Para andar, faça um farmacológico?!?!?

Tissue Doppler systolic velocity change during dobutamine stress echocardiography predicts contractile reserve and exercise tolerance in patients with heart failureClique para ler o artigo.

Methods and results Sixty-four HF patients (age 67 ± 9 years, 58% with an ischaemic aetiology, and a mean value of the ejection fraction 29 ± 7%) underwent high-dose DSE.The patient population was divided into two groups: with rest–stress Sm change during DSE ≤ 2.02 cm/s and with rest–stress Sm change >2.02 cm/s. Patients with Sm rest–stress >2.02 change during DSE, compared with patients with rest–stress change ≤2.02, showed a lower incidence of severe diastolic dysfunction at rest (16 vs. 46%, P= 0.039) and lower E/Ea values (11 ± 5 vs. 15 ± 6, P = 0.005), similar ejection fraction at rest but higher ejection fraction at peak DSE (53 ± 14 vs. 41 ± 12%, P = 0.001), better myocardial contractile reserve assessed by a pressure–volume relationship (1.89 ± 2.01 vs. 0.58 ± 1.38 mmHg/mL/m2, P = 0.004), with a lower end-systolic volume (−46 ± 20 vs. −24 ± 19%, P< 0.001), a higher increase in the ejection fraction (23 ± 10 vs. 12 ± 10%, P = 0.001) during DSE, and better peak oxygen consumption (16 ± 4 vs. 13 ± 2 mL/kg/min, P = 0.01).

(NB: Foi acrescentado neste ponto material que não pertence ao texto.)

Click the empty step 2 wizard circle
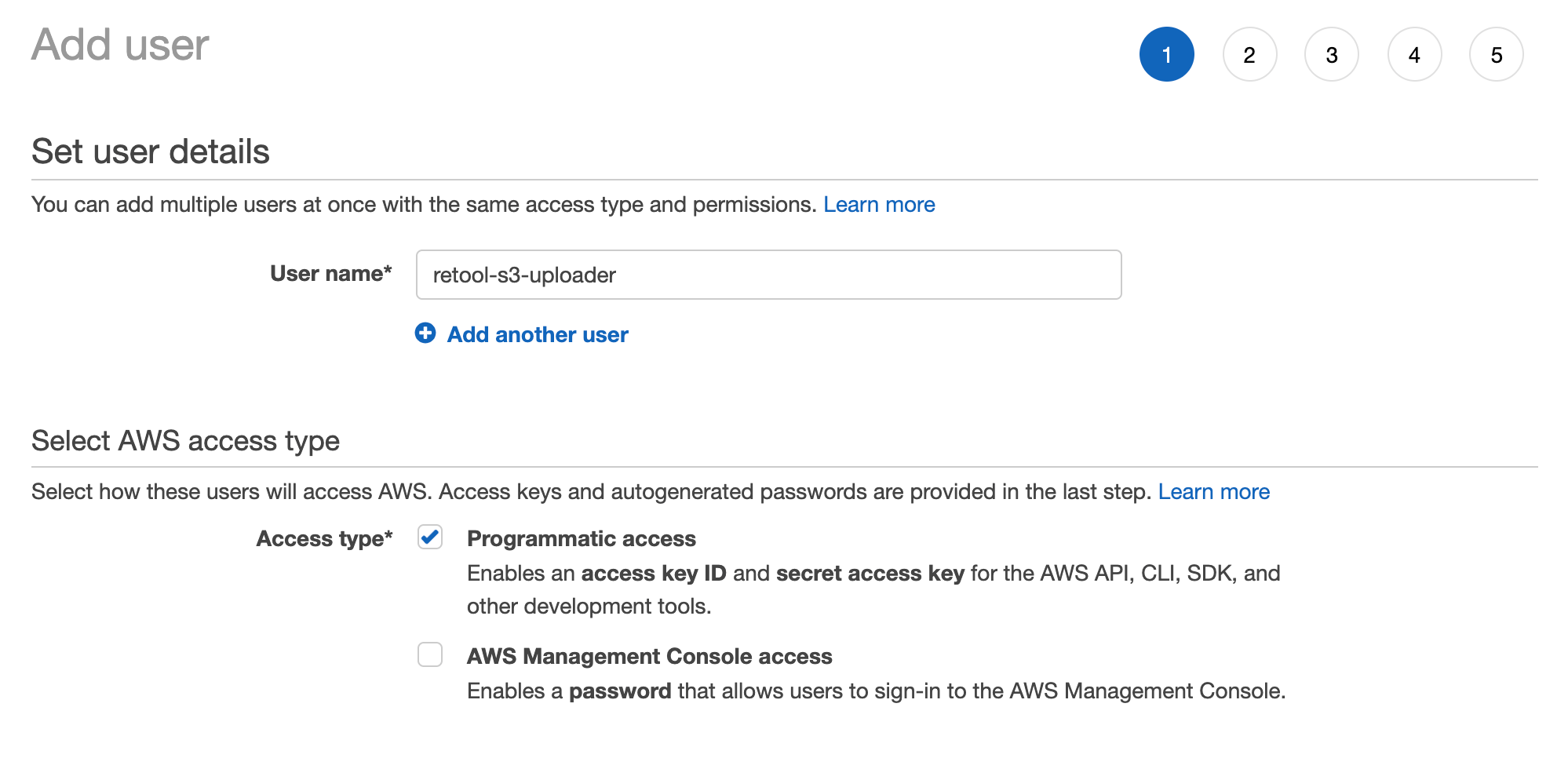The width and height of the screenshot is (1568, 769). 1249,54
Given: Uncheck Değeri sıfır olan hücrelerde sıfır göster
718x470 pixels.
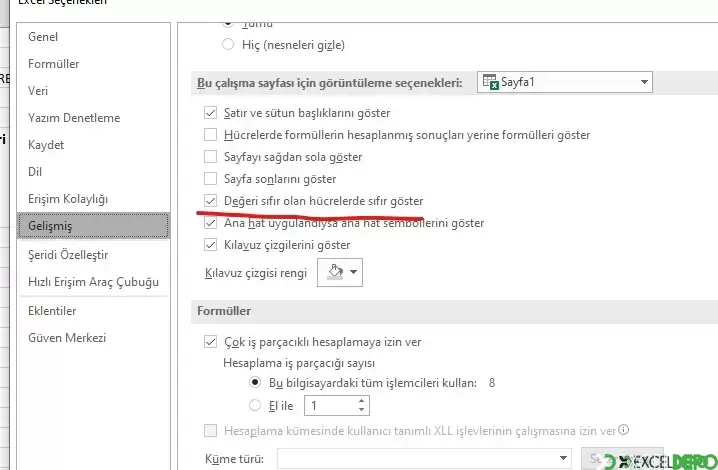Looking at the screenshot, I should 210,201.
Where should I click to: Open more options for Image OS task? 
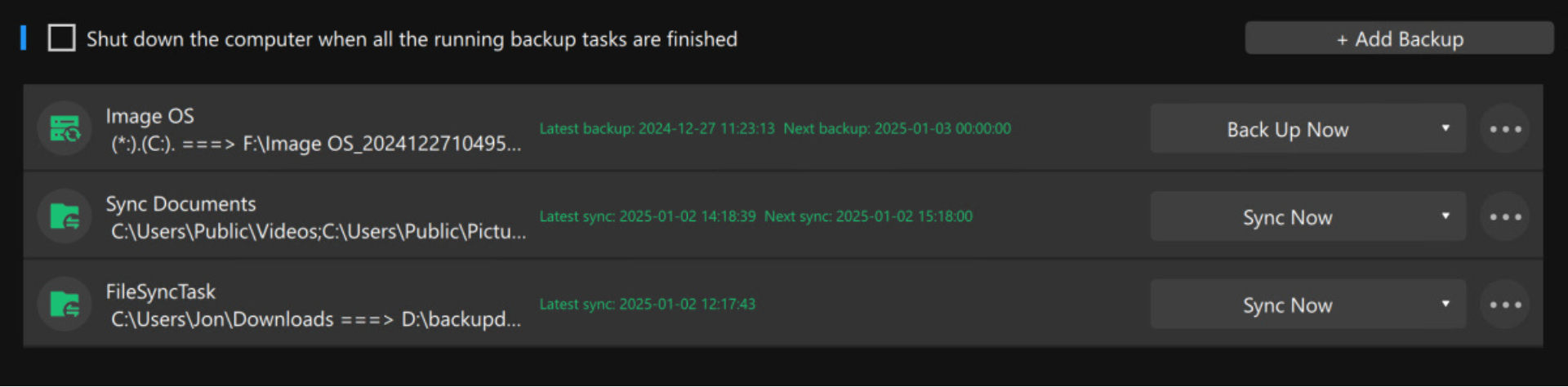[1504, 129]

Conclusion In patients with HF, the rest–stress variation of mitral annulus systolic velocities during DSE predicts the presence of myocardial contractile reserve and exercise tolerance.

Fazer pesquisa é um grande mérito para qualquer equipe. Mas para testar capacidade de exercício em cardiopatas, é melhor pedalar ou caminhar.